I generally pride myself on my non-touristic traveling. I like to find things off the beaten path.
I want to eat in mom and pop restaurants that serve native specialties and drink in dive bars where the locals hang out. I like to pick one or two really important sites to visit and not worry so much the rest. Instead of running from one monument or museum to the next, I want to hang out, eat well, drink lots and soak up the vibes of the city.
All over Europe and the U.S I have been able to manage this sort of travel quite well except in Barcelona. During our 5 days there, my best friend and I kind of got sucked into the tourist spots and couldn’t find our way out. We asked for suggestions but everyone kept pointing us in the same direction. As if we were living in Groundhog Day, no matter which way we wandered we would find ourselves back at La Rambla, the main street for tourist restaurants and shops. So we ate cheap Chinese and laughed our way through a faux-Italian pasta dinner and drank too-big margaritas.
We had a few wins; a cool local tapas spot, a quiet trip to Poble Espanyol, and one strange night where we met a bunch of Brits on holiday who sat down in the street with us, drinking until six in the morning.
But the most authentic experience we had was when we ended up in a strange beer-house, tucked away in the back of a winding maze of streets. We wandered in, ordered a pitcher and sat down at the end of one of the long, community style picnic tables. The people beside us smiled politely and after a few minutes, struck up a conversation, (in English, of course. We must have been wearing that signature timid tourist look.)
They were born in Barcelona and had spent their lives experiencing the city the way we had spent the last few days hoping to. They were leaving soon to go to a disco to meet all of their friends. It was a spot where Barcelonians loved to hang out and did we want to join?
Now, Irene and I aren’t really the club type of girls, but we looked at each other for just a split second before agreeing in unison, no less, to join them.

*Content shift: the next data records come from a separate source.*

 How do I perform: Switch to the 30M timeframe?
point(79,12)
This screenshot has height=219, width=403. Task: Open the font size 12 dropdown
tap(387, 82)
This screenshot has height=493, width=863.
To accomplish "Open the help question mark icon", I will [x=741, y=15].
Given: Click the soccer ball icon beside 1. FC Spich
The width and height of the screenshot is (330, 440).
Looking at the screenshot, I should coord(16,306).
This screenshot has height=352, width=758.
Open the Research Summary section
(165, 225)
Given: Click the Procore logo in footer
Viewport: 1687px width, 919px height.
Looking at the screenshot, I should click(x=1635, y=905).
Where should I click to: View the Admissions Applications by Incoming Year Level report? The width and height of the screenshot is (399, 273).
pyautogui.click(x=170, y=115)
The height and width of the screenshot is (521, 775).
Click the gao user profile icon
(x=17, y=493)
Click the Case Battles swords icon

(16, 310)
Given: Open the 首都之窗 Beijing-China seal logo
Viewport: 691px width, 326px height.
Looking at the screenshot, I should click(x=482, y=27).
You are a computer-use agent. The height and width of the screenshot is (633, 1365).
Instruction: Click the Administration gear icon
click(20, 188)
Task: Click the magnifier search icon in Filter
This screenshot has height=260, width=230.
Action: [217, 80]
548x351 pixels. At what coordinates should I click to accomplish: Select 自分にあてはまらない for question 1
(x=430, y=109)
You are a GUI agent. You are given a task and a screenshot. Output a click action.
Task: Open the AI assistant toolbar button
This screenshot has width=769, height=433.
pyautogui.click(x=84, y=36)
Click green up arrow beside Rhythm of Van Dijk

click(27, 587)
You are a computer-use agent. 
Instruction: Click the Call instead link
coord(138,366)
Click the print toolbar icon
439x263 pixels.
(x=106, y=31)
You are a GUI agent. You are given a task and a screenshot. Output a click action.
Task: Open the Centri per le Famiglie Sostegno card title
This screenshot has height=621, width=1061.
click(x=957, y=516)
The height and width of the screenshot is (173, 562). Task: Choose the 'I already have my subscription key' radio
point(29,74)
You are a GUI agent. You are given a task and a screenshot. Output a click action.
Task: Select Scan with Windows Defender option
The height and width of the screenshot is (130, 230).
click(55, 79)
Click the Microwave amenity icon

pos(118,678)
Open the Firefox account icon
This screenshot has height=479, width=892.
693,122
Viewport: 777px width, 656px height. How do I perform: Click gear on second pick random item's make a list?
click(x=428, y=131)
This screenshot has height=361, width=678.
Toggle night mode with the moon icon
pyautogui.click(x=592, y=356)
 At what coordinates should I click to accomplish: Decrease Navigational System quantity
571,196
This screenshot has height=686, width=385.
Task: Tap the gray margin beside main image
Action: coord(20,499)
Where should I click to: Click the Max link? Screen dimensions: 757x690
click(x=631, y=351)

We were on a mission to see something the tourists wouldn’t.
We hopped in a cab with our new friends, and headed to the club. They quickly got us to the front of the line and into the packed dance hall. We wiggled around a little bit and had a couple of drinks and after a little while we decided to head to the bathroom. A man in black with a headset directed us through a curtain and down a set of stairs.
As we descended we felt the bass grow heavier… music was blaring. We were sure we were headed in the wrong direction. We got further down and we found ourselves in a long, brightly lit bathroom. There were two rows of sinks, opposite walls and everyone was splashing water at each other from across the room, an all out water fight. A DJ was in the corner playing Call Me Maybe and everyone was dancing.
We looked at each other, shocked for a moment before bursting out in laughter and joining in with the bathroom dance party.
After that, nothing else really mattered. We could happily be tourists for the rest of the trip. Because let’s be real, once you’ve been part of a Barcelona bathroom rave, your trip has pretty much peaked.